### What you need to do:
Copy out, word for word, the stretch from the line containing "The image size" through the line containing "point(158,273)", leaving the pictures out.

(Text and item location entries)

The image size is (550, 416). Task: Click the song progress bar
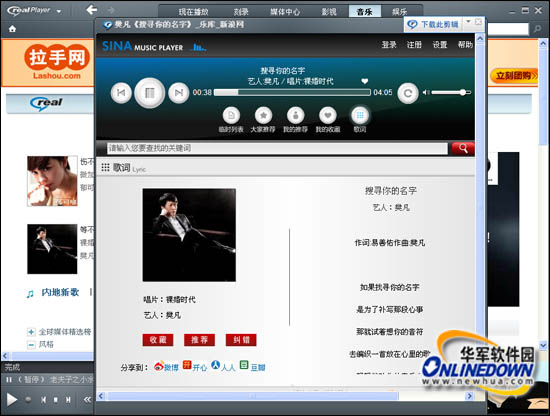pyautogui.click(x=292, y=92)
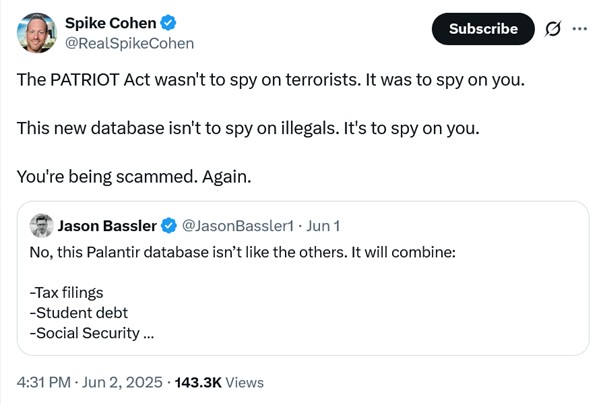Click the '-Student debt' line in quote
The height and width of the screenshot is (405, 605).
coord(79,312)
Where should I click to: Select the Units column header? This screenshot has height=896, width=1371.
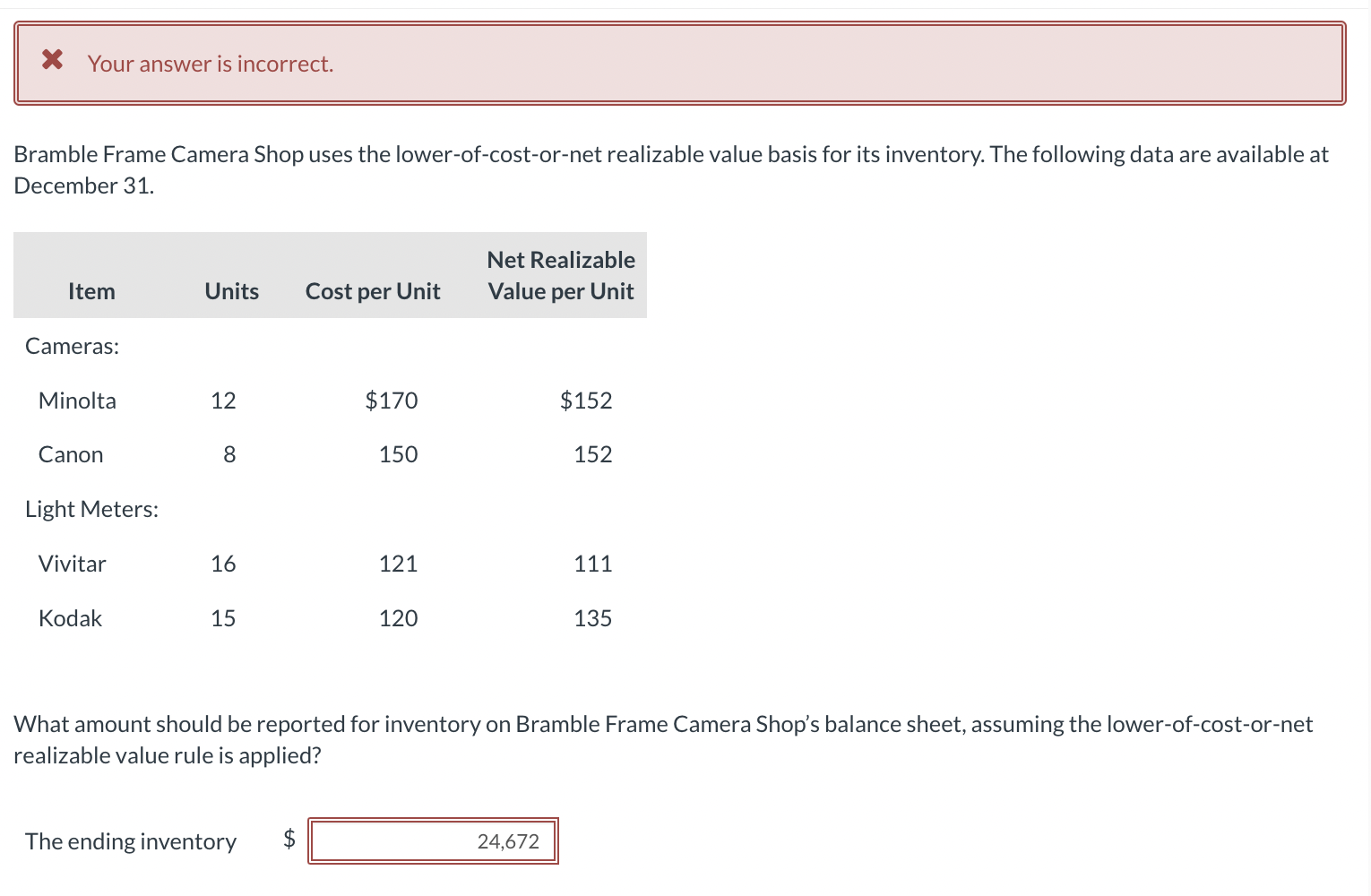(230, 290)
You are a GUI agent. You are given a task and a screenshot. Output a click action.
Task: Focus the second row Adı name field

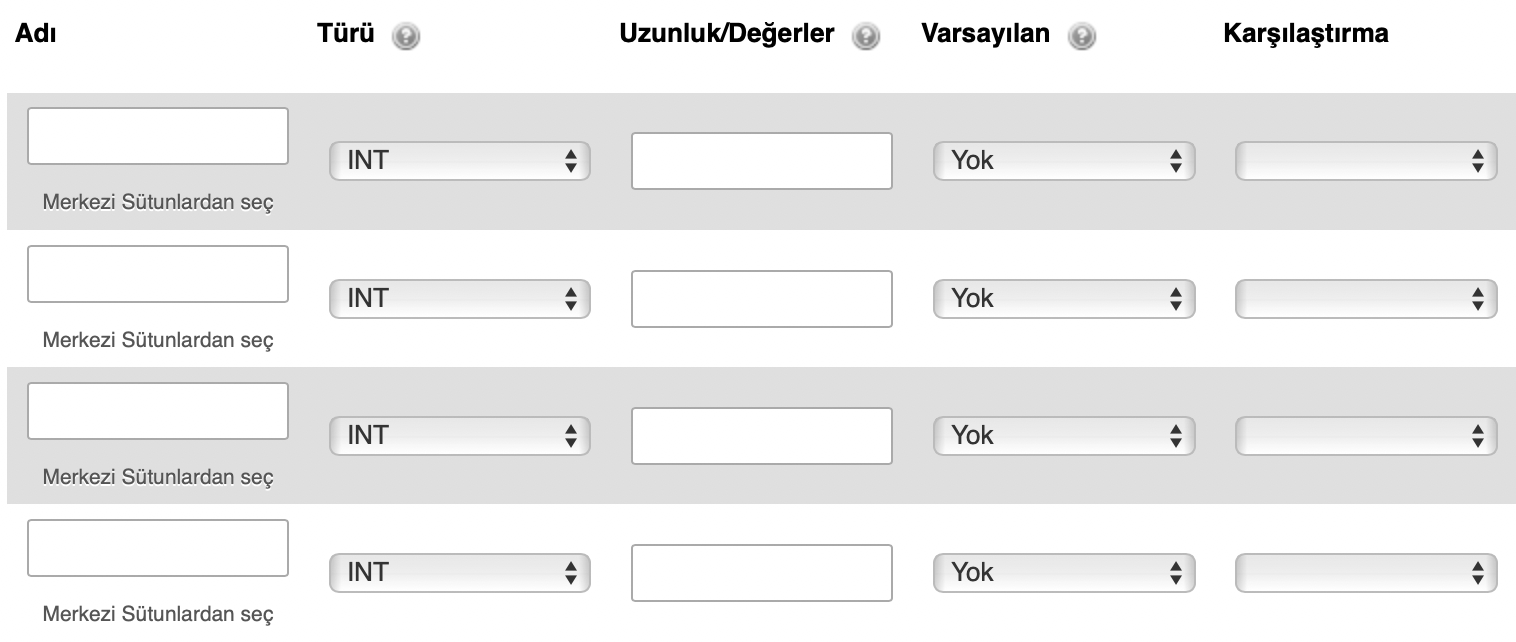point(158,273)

...

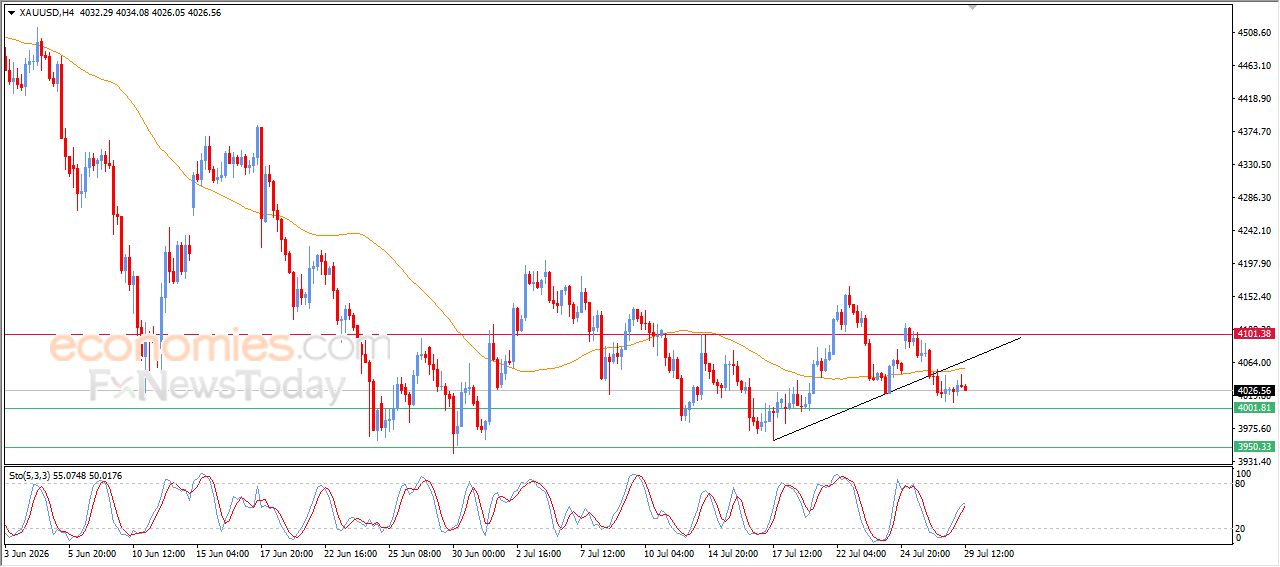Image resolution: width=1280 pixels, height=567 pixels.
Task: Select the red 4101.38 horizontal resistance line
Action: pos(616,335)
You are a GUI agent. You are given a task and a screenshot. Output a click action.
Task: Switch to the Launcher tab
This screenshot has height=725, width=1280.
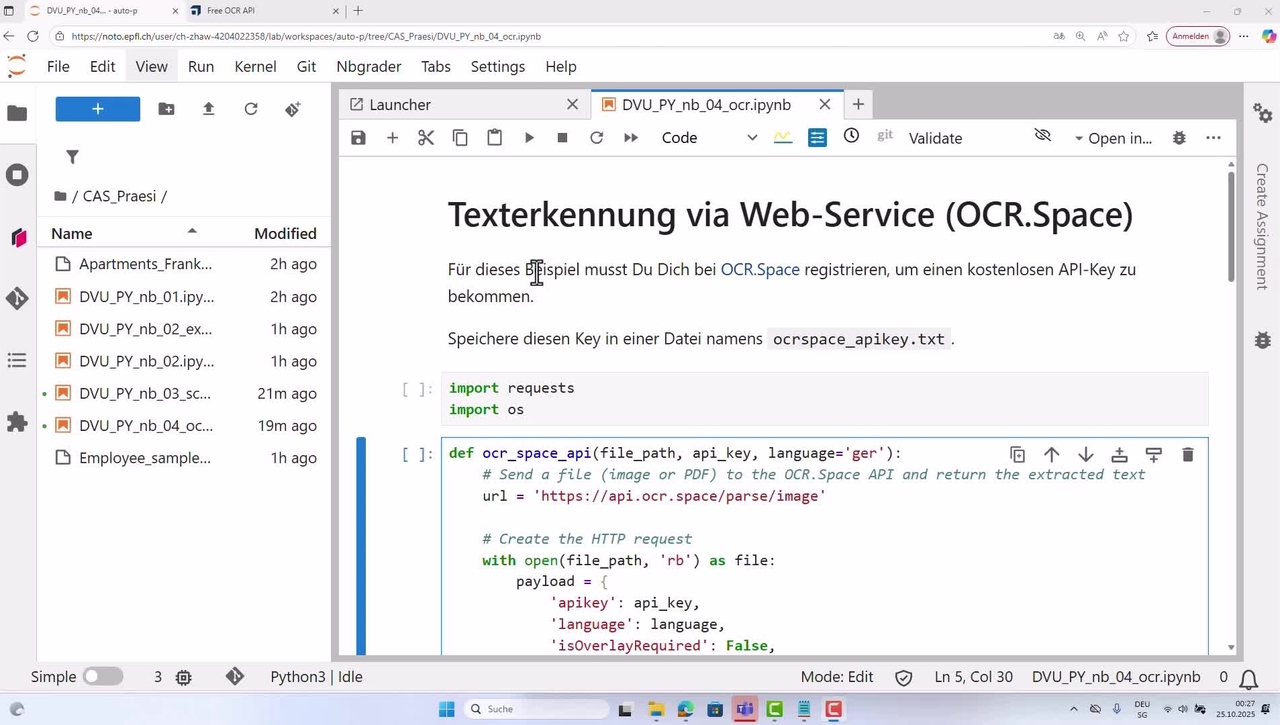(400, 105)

### Solution:
The image size is (550, 416). Task: Click the song progress bar
pyautogui.click(x=292, y=92)
Click the '-Student debt' line in quote
The height and width of the screenshot is (405, 605).
coord(79,312)
Where should I click to: Select the Units column header? This screenshot has height=896, width=1371.
(230, 290)
You are a GUI agent. You are given a task and a screenshot. Output a click action.
Task: Focus the second row Adı name field

point(158,273)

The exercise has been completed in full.